» **What you should do**
Please output each line of the data exactly as it appears.

» **Input**

══════════════════════════════

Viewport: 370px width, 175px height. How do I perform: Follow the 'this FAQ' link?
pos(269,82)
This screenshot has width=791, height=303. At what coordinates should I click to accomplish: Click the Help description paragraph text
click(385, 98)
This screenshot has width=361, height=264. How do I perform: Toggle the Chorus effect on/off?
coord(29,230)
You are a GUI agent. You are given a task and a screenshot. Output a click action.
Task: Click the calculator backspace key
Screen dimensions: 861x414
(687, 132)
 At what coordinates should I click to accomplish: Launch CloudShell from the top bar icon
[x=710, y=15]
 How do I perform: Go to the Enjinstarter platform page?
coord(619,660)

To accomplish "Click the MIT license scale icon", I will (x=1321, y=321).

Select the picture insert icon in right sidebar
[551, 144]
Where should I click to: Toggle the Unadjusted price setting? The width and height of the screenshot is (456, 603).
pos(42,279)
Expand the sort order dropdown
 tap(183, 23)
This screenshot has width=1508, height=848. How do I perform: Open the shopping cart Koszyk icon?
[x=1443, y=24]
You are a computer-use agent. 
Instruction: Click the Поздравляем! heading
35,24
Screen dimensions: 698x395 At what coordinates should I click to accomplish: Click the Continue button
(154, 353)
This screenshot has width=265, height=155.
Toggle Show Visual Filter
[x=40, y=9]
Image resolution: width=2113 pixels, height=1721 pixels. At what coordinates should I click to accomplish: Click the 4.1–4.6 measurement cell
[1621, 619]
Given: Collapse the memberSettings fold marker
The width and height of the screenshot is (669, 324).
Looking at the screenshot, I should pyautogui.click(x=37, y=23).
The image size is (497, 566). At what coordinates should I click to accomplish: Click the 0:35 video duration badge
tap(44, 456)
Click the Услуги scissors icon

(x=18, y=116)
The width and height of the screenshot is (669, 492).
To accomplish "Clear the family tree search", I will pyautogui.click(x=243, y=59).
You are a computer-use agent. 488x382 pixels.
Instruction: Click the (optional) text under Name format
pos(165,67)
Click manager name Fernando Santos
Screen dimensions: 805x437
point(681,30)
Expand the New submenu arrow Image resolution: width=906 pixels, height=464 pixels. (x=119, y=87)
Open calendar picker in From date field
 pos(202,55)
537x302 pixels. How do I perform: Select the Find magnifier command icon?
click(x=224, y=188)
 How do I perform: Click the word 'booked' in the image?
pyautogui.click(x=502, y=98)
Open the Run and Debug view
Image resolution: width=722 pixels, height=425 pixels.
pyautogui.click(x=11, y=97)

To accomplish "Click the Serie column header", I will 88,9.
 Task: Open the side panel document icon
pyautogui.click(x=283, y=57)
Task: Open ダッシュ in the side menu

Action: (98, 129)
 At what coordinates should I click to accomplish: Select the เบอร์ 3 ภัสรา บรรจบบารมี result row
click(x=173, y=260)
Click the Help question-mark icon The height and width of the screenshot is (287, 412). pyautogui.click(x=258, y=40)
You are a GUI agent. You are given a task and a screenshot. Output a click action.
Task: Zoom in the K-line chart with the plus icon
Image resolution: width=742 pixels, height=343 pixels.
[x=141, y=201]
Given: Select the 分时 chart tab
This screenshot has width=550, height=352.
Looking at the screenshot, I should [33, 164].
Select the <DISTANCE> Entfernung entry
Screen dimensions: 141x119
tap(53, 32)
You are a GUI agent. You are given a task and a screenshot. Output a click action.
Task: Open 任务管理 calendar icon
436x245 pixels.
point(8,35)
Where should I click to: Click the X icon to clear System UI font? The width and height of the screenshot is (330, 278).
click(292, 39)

══════════════════════════════

» **Exercise response**
Viewport: 370px width, 175px height. How do I perform: Follow the 'this FAQ' link?
pos(269,82)
This screenshot has width=791, height=303. At what coordinates should I click to accomplish: Click the Help description paragraph text
click(385, 98)
This screenshot has width=361, height=264. How do I perform: Toggle the Chorus effect on/off?
coord(29,230)
You are a GUI agent. You are given a task and a screenshot. Output a click action.
Task: Click the calculator backspace key
Screen dimensions: 861x414
(687, 132)
 At what coordinates should I click to accomplish: Launch CloudShell from the top bar icon
[x=710, y=15]
 How do I perform: Go to the Enjinstarter platform page?
coord(619,660)

To accomplish "Click the MIT license scale icon", I will (x=1321, y=321).

Select the picture insert icon in right sidebar
[551, 144]
Where should I click to: Toggle the Unadjusted price setting? The width and height of the screenshot is (456, 603).
pos(42,279)
Expand the sort order dropdown
 tap(183, 23)
This screenshot has width=1508, height=848. How do I perform: Open the shopping cart Koszyk icon?
[x=1443, y=24]
You are a computer-use agent. 
Instruction: Click the Поздравляем! heading
35,24
Screen dimensions: 698x395 At what coordinates should I click to accomplish: Click the Continue button
(154, 353)
This screenshot has width=265, height=155.
Toggle Show Visual Filter
[x=40, y=9]
Image resolution: width=2113 pixels, height=1721 pixels. At what coordinates should I click to accomplish: Click the 4.1–4.6 measurement cell
[1621, 619]
Given: Collapse the memberSettings fold marker
The width and height of the screenshot is (669, 324).
Looking at the screenshot, I should pyautogui.click(x=37, y=23).
The image size is (497, 566). At what coordinates should I click to accomplish: Click the 0:35 video duration badge
tap(44, 456)
Click the Услуги scissors icon

(x=18, y=116)
The width and height of the screenshot is (669, 492).
To accomplish "Clear the family tree search", I will pyautogui.click(x=243, y=59).
You are a computer-use agent. 488x382 pixels.
Instruction: Click the (optional) text under Name format
pos(165,67)
Click manager name Fernando Santos
Screen dimensions: 805x437
point(681,30)
Expand the New submenu arrow Image resolution: width=906 pixels, height=464 pixels. (x=119, y=87)
Open calendar picker in From date field
 pos(202,55)
537x302 pixels. How do I perform: Select the Find magnifier command icon?
click(x=224, y=188)
 How do I perform: Click the word 'booked' in the image?
pyautogui.click(x=502, y=98)
Open the Run and Debug view
Image resolution: width=722 pixels, height=425 pixels.
pyautogui.click(x=11, y=97)

To accomplish "Click the Serie column header", I will 88,9.
 Task: Open the side panel document icon
pyautogui.click(x=283, y=57)
Task: Open ダッシュ in the side menu

Action: (98, 129)
 At what coordinates should I click to accomplish: Select the เบอร์ 3 ภัสรา บรรจบบารมี result row
click(x=173, y=260)
Click the Help question-mark icon The height and width of the screenshot is (287, 412). pyautogui.click(x=258, y=40)
You are a GUI agent. You are given a task and a screenshot. Output a click action.
Task: Zoom in the K-line chart with the plus icon
Image resolution: width=742 pixels, height=343 pixels.
[x=141, y=201]
Given: Select the 分时 chart tab
This screenshot has width=550, height=352.
Looking at the screenshot, I should [33, 164].
Select the <DISTANCE> Entfernung entry
Screen dimensions: 141x119
tap(53, 32)
You are a GUI agent. You are given a task and a screenshot. Output a click action.
Task: Open 任务管理 calendar icon
436x245 pixels.
point(8,35)
Where should I click to: Click the X icon to clear System UI font? The width and height of the screenshot is (330, 278).
click(292, 39)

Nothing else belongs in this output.